I’ve been meaning to write this for weeks, but honestly, it’s hard to put such a big mess into words. Still, let’s try, because maybe one of you geniuses might have a clue.

Like most older folk, I look at today’s youth and sigh. Always holding a Stanley water bottle, always “raising awareness” about something new, and somehow everyone’s got “anxiety” so strong they can’t possibly work. Yet they spend their whole day editing videos in their car — that they don’t actually own.

I keep hearing that a bunch of twenty-year-olds are “economically inactive". Translation: doing absolutely nothing besides taking selfies and arguing about “the system” over iced matcha. And if you tell them to find a job, they’ll tell you the problem is “the 1%” — as if taxing Charles & Ron will suddenly make them homeowners.

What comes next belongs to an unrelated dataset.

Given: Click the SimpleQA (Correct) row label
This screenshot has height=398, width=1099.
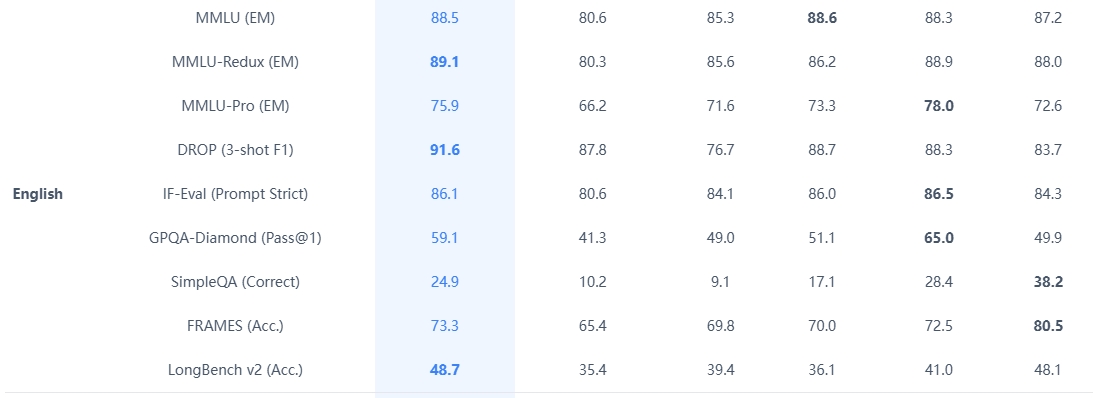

But then I stop and think. Maybe, just maybe, we should feel a bit sorry for them. When I was 25, you could actually buy a small flat if you worked hard and skipped a few Fenkata nights. Now, even with a steady job, you can’t afford rent unless your grandmother conveniently leaves you a whole block in Birkirkara.

I remember earning peanuts, but it covered the essentials. Rent, fuel for the Civic, and still enough left for a couple of Cisk bottles at the bar or a night in Paceville. No handouts, no parents paying “deposit money". I just got on with it. But now, even people with decent jobs can’t afford to move out, let alone buy a car that isn’t a secondhand Toyota Vitz with a cracked dashboard.

And let’s not even start on having kids. Who can afford to take care of children when half your salary goes to Enemalta and the other half to rent? No wonder half of them say they’d rather not have kids—some can barely afford to feed their cats.

So instead, they convince themselves that alcohol’s poison, that driving is killing the planet, and that living in a van by Għajn Tuffieħa is “freedom”. It’s a delusion, really, but it helps them sleep at night. And who can blame them?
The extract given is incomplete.